Abstract 10678: How Well Does Patient Self Report of Rhythm Following the Cox-Maze Procedure Fair When Tested Against Long Term Monitoring at 6 Months?
Objective: The true success of the Cox-Maze procedure may be difficult to determine when depending solely on patient self report or ECG. The purpose of this study was to determine if patient self report is a reliable measure to determine rhythm following the Cox Maze III (CMIII) procedure when compared to their rhythm captured with 1 week long term monitoring (LTM).
Methods: Prospective longitudinal follow up through clinical surveys and by a set protocol at 3,6,9,12,18, 24 months and yearly thereafter. All patients were requested to undergo a week long holter monitor at 6 months post CMIII procedure.

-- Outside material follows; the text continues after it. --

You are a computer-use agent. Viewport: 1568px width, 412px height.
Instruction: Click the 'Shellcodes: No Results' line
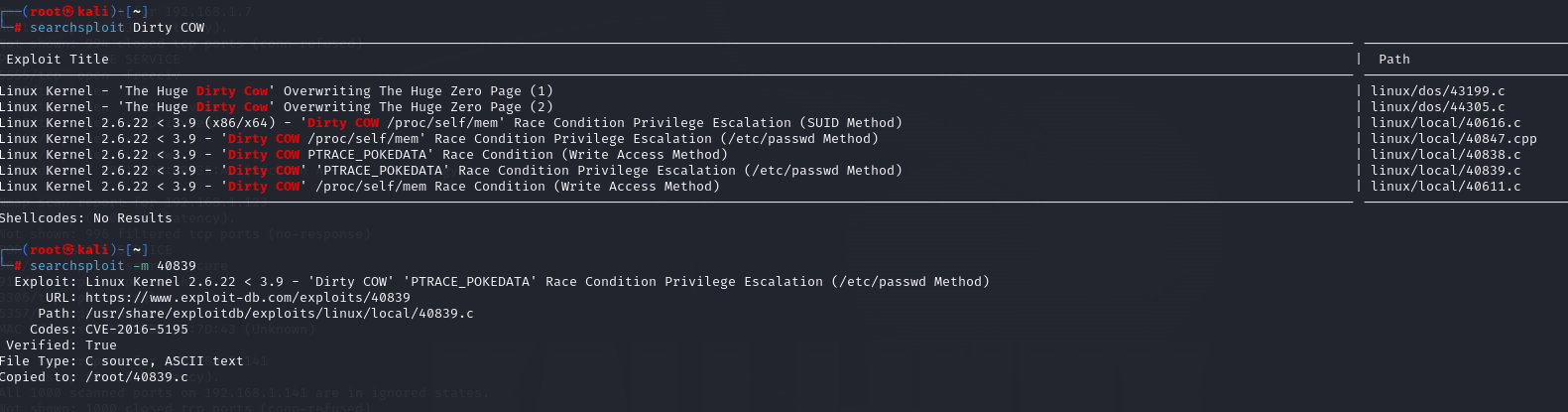[x=86, y=218]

Results: One hundred and sixty one patients have completed a week long monitoring and returned their respective surveys. Throughout the study patients' self report correlated well with EKG analysis. In the early years of our program (2004-2006), 19% of the patient self report of rhythm was incorrect when compared to the results of the LTM. The majority (67%) of these patients reported SR when in fact they were having episodes of atrial arrhythmias > 30 seconds. In the more recent years of our program (2007-2010), only 8% (significant difference p=0.06) of patient self report was incorrect with the majority of these patients reporting SR when in fact they experienced atrial arrhythmias > 30 seconds. Patient's number of office visits with their cardiologists during the first 6 months increased from 2 (1.1) to an average of 3 (1) when comparing the different study periods(p<0.010).
Conclusion: Patient self report of rhythm following surgical ablation correlated well with EKG but not as well with LTM. However, patient perception can be improved through closer monitoring at office visits and education. Long term monitoring is a very important clinical tool especially with regard to the management of anticoagulation and the reporting of the results of surgical ablation.
- © 2011 by American Heart Association, Inc.